SIMBAD references

This paper presents a way of finding mutually consistent values of Ω_M_, t₀, and H₀. This approach is illustrated using recent Coma Cluster distance data, together with recent Hipparcos data for RR Lyrae stars. The age of the universe is derived by two completely independent methods, both linked to the RR Lyrae stars. The two methods can be made to yield the same answer by adjustment of the RR Lyrae magnitude zero point. One of these two age determinations is based on stellar evolution in globular clusters, and the other is based on the Hubble constant derived from globular clusters as distance indicators calibrated in the Milky Way. If, for example, RR Lyrae stars are brighter than previously thought, the stellar evolution age is shortened, whereas the Hubble age is increased, so one can determine the RR Lyrae magnitude zero point that would make the stellar evolution age coincide with the Hubble age, and ask whether it is a reasonable value. The answer depends strongly on the mass density of the universe, Ω_M_, which can therefore be derived simply by demanding that the two age determinations agree. For each straw-man value of Ω_M_, we find the RR Lyrae zero point M_V_(RR)0_ for which the two age determinations coincide. We then choose the Ω_M_ value for which the implied RR Lyrae zero point best agrees with observations. In the present paper, the mean of six recent Hipparcos values, M_V_(RR)0_ = 0.61±0.15, is used for illustration. For that choice, the coinciding of ages occurs at 12.5±1.5 Gyr. The corresponding value of the Hubble constant is H₀ = 61±5 km.s^–1.Mpc^–1.
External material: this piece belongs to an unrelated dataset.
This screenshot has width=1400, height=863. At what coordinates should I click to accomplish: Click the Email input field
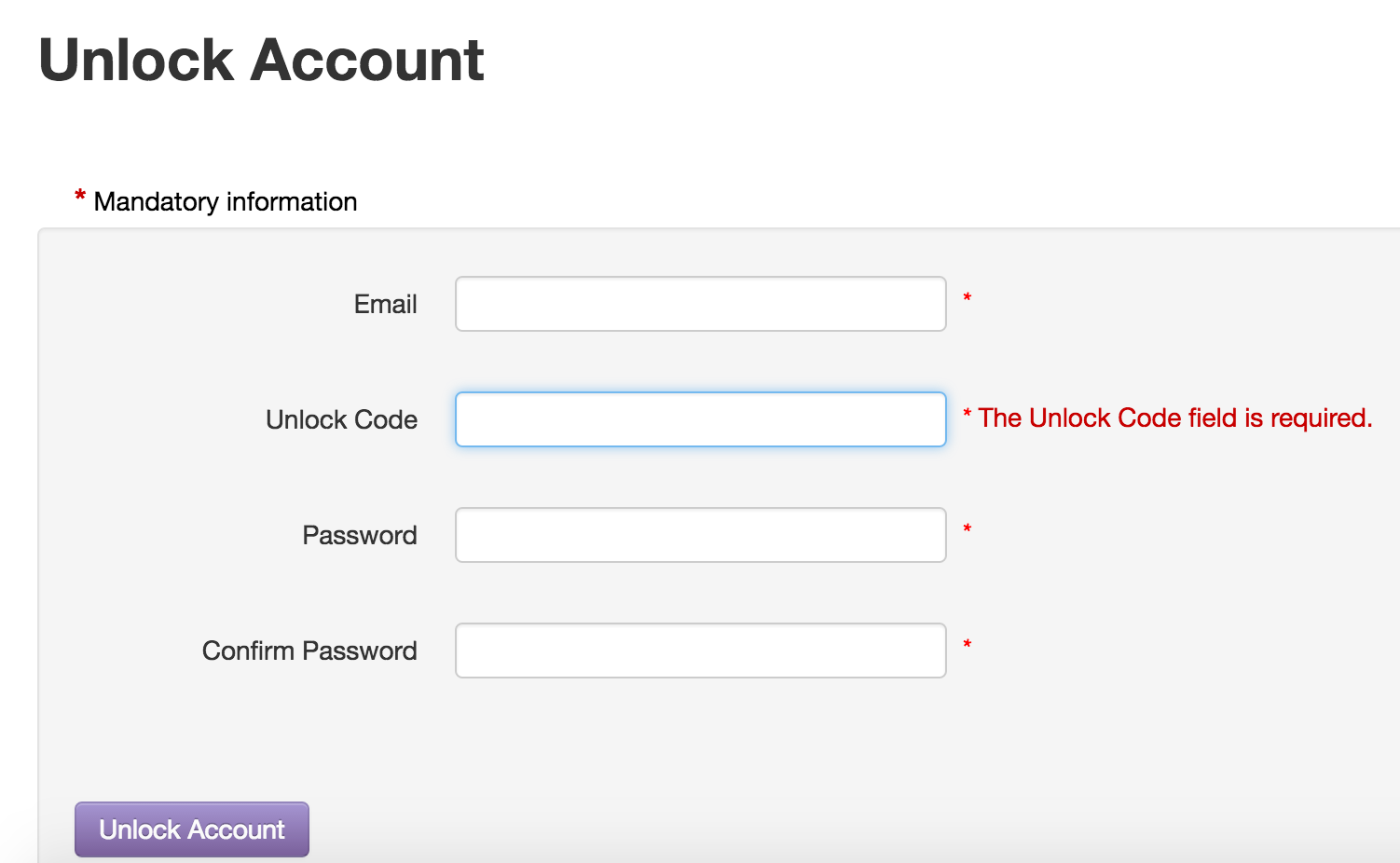pos(700,304)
In a zero-Λ universe, the implied mass density is Ω_M_ = 0.41 with only weak constraints on either higher or lower Ω_M_ values. In a flat universe with Ω_M_ + Ω_Λ = 1, however, the implied mass density is Ω_M_ = 0.62, and the uncertainty in it is asymmetric. For example, a critical-density universe with Ω_M_ = 1.0 and Ω_Λ = 0.0 (for which H₀ = 57 km.s^–1.Mpc^–1 and t₀ = 11.4 Gyr) differs by only 0.7 σ, and is therefore not strongly negated, whereas a low-density universe with Ω_M_ = 0.1 and Ω_Λ = 0.9 (for which H₀ = 74 km.s^–1.Mpc^–1 and t₀ = 17.0 Gyr) differs by 3 σ, and therefore appears unlikely.